Archivio Mensile: aprile 2019

Famiglie più povere, cala il reddito disponibile, cresce la spesa per i consumi

Lo scrive l’Istat nel dossier dal titolo “Conto trimestrale delle Amministrazioni pubbliche, reddito e risparmio delle famiglie e profitti delle società”: le famiglie italiane sono diventate più povere. Nel quarto trimestre del 2018, spiega l’Istituto di statistica, “il reddito disponibile delle famiglie consumatrici ha subito una nuova diminuzione, riportandosi sostanzialmente sul livello registrato all’inizio dell’anno”. In particolare, rispetto al trimestre precedente, il reddito disponibile delle famiglie consumatrici è diminuito dello 0,2% in termini nominali, e dello 0,5% in termini reali.

La propensione al risparmio subisce una flessione di 0,6 punti percentuali

Secondo l’Istat le famiglie italiane “hanno tuttavia mantenuto una dinamica espansiva dei consumi, alimentata da una nuova diminuzione della propensione al risparmio, scesa a un livello vicino al minimo registrato un anno e mezzo prima”.

Sempre nel quarto trimestre 2018 la spesa per consumi finali delle famiglie è aumentata dello 0,5% in termini nominali, facendo derivare una flessione di 0,6 punti percentuali della propensione al risparmio, scesa al 7,6% rispetto all’8,2% rilevata nel terzo trimestre.

Conti pubblici: l’indebitamento netto delle PA rispetto al Pil è pari al 2%

Sul fronte dei conti pubblici, riporta Askanews, l’Istat ha rilevato che nel corso di tutto il 2018 l’indebitamento netto delle Pubbliche Amministrazioni si è attestato al 2,1 % rispetto al Pil, e il debito, sempre rispetto al Pil, al 132,1%.

Nel quarto trimestre 2018 l’indebitamento netto delle Pubbliche Amministrazioni in rapporto al Pil è stato pari al 2,0%, rispetto all’1,9% rilevato nello stesso trimestre del 2017.

Sempre nel quarto trimestre 2018, il saldo primario delle PA, ovvero l’indebitamento al netto degli interessi passivi, è risultato positivo, con un’incidenza sul Pil dell’1,7% (1,9% nel quarto trimestre del 2017).

Pressione fiscale al 48,8%, un aumento dello 0,2% sul quarto trimestre 2017

In aumento, aggiunge ancora l’Istat, la pressione fiscale, che nel quarto trimestre risulta pari al 48,8%, con un aumento di 0,2 punti percentuali rispetto allo stesso periodo dell’anno precedente.

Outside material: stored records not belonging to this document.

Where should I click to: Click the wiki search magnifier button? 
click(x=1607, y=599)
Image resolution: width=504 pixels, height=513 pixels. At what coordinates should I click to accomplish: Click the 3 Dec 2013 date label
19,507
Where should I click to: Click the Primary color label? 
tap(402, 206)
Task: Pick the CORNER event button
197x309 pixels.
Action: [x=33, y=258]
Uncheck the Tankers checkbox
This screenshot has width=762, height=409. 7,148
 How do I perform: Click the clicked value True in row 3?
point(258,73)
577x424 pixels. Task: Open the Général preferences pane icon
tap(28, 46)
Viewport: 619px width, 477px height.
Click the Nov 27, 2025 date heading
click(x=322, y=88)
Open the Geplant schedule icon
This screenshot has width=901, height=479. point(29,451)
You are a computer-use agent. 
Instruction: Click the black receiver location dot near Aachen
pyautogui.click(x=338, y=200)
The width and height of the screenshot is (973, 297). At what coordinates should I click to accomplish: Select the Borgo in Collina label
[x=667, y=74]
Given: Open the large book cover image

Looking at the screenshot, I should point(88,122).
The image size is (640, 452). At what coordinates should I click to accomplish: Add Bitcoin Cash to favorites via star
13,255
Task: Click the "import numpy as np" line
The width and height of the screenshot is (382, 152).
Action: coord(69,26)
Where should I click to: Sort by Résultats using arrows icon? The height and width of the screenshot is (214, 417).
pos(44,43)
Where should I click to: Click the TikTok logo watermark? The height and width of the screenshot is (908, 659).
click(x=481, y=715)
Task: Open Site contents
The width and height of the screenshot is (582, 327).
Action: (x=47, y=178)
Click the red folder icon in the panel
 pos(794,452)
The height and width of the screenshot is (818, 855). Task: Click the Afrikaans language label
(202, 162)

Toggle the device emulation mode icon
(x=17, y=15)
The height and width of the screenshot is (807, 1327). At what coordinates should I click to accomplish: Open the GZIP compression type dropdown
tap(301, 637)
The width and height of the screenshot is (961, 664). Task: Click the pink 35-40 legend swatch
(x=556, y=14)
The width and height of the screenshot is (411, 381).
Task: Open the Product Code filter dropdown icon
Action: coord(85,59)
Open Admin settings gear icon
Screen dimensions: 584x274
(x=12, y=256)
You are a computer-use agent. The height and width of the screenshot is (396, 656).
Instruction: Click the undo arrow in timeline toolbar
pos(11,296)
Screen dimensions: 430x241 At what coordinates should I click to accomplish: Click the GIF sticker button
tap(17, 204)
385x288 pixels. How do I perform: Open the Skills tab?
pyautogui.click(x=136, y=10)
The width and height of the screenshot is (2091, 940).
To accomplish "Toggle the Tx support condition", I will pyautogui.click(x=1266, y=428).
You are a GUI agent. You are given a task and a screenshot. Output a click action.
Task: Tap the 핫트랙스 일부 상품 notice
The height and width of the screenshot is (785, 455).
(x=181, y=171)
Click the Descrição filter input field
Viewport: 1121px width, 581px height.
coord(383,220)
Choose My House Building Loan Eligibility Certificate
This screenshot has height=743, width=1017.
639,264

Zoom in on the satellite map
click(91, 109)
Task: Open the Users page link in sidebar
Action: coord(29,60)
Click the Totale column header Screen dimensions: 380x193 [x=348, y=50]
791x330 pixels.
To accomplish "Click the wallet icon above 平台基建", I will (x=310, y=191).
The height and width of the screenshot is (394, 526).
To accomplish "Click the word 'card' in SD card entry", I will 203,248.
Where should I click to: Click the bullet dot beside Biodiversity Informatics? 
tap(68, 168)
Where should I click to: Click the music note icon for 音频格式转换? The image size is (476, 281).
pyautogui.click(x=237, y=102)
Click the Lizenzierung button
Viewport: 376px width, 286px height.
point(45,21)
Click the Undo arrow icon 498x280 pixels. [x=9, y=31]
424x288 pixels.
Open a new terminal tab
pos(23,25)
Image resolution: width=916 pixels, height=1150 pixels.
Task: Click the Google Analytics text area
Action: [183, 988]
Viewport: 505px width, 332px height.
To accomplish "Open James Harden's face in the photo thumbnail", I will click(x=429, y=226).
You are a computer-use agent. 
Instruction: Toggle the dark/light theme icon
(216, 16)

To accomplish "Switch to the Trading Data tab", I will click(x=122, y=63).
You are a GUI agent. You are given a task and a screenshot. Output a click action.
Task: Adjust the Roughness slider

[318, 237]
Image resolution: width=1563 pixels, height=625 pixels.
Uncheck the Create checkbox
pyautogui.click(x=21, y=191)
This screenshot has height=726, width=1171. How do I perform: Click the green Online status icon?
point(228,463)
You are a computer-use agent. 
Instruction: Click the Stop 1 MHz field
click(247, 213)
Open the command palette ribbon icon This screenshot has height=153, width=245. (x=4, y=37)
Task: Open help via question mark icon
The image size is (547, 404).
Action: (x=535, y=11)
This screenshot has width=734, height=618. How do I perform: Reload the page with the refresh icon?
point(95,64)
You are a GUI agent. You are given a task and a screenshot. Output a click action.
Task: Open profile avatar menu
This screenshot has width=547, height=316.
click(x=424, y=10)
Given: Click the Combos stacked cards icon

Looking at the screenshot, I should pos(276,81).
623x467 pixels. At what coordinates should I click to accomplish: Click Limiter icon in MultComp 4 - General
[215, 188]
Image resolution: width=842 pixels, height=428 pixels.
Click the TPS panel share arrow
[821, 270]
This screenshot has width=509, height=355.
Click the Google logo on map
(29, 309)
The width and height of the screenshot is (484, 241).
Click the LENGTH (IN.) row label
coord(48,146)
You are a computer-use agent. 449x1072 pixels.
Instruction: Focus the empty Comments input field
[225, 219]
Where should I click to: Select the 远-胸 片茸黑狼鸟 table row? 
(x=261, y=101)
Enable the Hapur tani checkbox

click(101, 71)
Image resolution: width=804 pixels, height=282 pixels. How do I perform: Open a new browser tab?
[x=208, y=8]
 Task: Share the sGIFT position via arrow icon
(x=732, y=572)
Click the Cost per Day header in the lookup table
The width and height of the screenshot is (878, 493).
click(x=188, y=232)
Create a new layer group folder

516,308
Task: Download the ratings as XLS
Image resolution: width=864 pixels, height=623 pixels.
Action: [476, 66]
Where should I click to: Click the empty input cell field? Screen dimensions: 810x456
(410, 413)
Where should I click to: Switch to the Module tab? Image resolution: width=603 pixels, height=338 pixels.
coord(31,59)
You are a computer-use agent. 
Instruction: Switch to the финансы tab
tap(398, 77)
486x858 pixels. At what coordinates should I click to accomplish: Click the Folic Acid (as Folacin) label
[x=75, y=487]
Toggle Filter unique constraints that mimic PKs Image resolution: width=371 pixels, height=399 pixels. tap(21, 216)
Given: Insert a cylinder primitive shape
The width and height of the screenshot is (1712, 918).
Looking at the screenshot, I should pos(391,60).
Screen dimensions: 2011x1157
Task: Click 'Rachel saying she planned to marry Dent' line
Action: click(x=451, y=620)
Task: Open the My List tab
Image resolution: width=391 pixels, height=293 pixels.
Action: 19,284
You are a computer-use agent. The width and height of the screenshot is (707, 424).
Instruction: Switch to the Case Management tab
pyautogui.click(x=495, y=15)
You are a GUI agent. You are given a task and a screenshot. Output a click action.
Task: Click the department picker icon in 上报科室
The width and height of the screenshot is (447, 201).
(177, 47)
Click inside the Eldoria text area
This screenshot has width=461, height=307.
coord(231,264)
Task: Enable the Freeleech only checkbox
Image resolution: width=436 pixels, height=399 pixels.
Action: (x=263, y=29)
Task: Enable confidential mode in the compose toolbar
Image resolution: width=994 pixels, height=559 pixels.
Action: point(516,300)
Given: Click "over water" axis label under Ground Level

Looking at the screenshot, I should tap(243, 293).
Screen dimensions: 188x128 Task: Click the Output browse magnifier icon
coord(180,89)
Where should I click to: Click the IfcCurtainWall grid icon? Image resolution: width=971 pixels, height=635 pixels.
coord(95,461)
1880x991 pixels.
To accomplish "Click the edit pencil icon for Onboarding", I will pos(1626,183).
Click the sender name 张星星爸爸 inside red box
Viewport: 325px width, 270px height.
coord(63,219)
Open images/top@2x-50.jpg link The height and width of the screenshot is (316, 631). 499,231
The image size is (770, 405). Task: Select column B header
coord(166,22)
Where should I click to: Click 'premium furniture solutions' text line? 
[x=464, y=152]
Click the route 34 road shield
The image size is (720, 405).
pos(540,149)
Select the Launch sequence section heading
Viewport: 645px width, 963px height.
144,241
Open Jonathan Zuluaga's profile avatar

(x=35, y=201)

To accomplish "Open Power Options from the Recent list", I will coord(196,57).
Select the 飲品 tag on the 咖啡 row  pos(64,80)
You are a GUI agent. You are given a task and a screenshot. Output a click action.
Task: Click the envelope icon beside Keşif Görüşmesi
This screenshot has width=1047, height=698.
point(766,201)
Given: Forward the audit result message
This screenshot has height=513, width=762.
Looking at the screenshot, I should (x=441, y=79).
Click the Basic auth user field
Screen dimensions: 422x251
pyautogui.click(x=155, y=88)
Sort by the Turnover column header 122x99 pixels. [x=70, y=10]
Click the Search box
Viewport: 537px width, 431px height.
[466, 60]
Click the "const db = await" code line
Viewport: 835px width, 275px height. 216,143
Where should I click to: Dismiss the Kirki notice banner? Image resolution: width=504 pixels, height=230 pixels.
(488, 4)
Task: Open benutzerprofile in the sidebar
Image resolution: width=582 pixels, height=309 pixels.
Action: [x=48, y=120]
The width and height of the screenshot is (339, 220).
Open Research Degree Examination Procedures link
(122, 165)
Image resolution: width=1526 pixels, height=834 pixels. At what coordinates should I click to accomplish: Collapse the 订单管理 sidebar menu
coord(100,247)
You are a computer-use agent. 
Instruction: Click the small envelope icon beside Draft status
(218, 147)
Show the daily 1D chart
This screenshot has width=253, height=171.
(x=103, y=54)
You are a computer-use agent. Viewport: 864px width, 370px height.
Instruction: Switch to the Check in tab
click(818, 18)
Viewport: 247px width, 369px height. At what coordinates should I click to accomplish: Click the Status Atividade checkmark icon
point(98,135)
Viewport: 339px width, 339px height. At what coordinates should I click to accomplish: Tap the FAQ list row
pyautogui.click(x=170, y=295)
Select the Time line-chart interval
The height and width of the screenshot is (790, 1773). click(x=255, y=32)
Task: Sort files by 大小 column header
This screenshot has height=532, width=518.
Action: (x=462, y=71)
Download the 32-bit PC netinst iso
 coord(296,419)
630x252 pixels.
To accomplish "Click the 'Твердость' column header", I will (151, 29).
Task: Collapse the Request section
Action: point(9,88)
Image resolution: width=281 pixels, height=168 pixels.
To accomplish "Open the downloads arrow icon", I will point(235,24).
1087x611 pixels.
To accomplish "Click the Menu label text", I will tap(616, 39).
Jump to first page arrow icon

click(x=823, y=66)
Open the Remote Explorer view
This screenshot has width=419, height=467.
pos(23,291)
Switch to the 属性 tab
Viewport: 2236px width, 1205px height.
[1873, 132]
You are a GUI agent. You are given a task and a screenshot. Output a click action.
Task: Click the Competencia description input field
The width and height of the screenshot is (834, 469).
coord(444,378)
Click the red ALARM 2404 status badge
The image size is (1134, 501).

Nel corso del 2018, invece, la pressione fiscale si è attestata al 42,1% del Pil, in riduzione di 0,1 punti percentuali rispetto ai 42,2 del 2017. Per quanto riguarda la quota dei profitti sul valore aggiunto delle società non finanziarie (pari al 41,4%), secondo l’Istat questa risulta aumentata di 0,3 punti percentuali rispetto al trimestre precedente, mentre il tasso di investimento delle stesse società (pari al 21,9%), è aumentato di 0,1 punti percentuali rispetto al trimestre precedente.